WHAT TO PRODUCE: State how many lines in the listing contain the string "each", and add nothing to that number.

▽

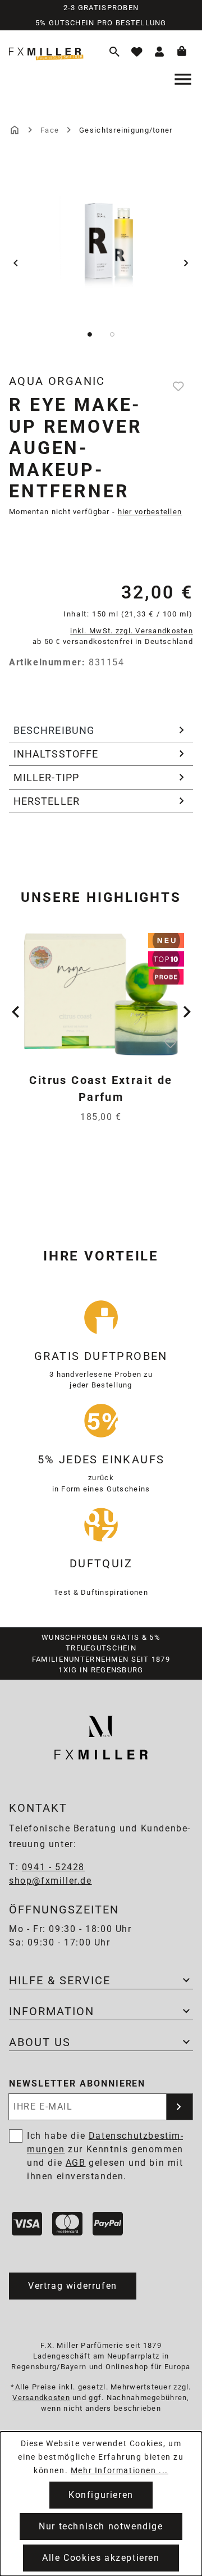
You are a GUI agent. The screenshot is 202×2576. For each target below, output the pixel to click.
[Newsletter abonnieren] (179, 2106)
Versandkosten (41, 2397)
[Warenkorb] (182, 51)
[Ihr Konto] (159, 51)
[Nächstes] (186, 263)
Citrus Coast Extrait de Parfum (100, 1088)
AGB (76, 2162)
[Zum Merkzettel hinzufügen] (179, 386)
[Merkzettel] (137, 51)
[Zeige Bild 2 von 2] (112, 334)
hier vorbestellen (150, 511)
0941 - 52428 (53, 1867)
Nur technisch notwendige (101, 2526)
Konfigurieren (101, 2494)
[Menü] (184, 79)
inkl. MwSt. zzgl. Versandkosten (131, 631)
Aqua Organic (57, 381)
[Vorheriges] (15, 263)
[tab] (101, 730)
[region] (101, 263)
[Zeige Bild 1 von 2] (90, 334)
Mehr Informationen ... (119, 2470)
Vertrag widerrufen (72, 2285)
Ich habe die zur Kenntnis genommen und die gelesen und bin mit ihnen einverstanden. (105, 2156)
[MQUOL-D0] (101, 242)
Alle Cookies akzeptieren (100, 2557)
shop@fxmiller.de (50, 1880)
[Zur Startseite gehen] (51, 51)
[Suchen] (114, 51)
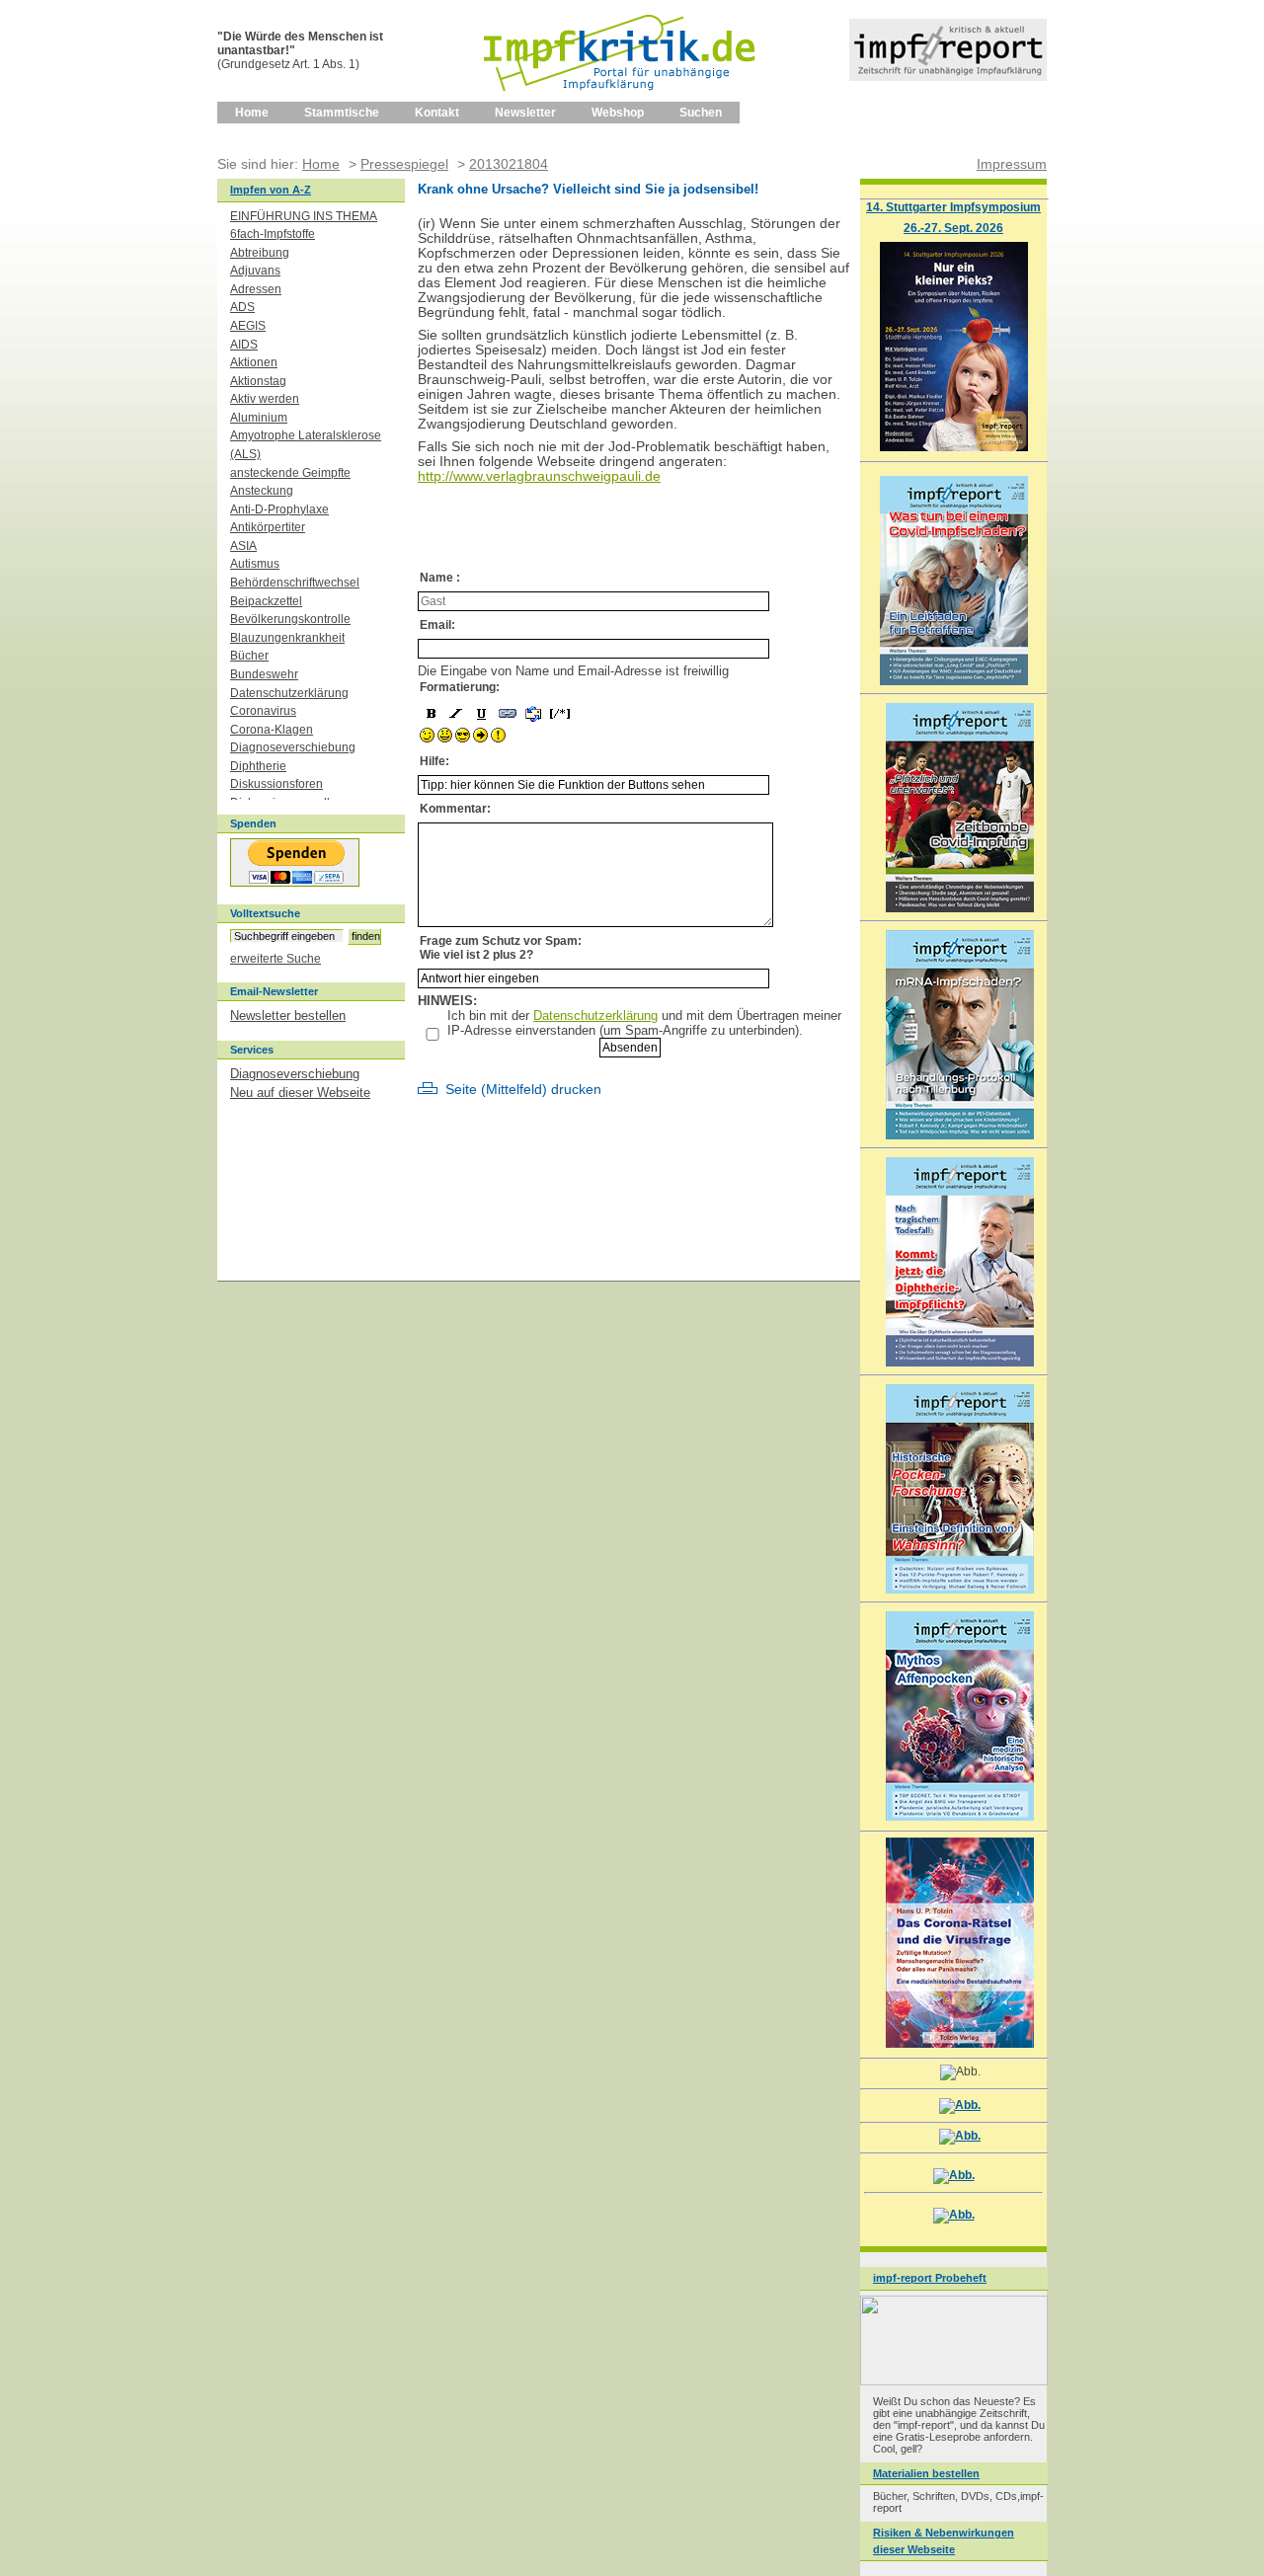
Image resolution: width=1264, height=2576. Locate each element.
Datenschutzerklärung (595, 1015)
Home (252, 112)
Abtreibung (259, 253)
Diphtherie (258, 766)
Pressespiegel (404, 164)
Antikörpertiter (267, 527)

△

EXPECTED OUTPUT: 2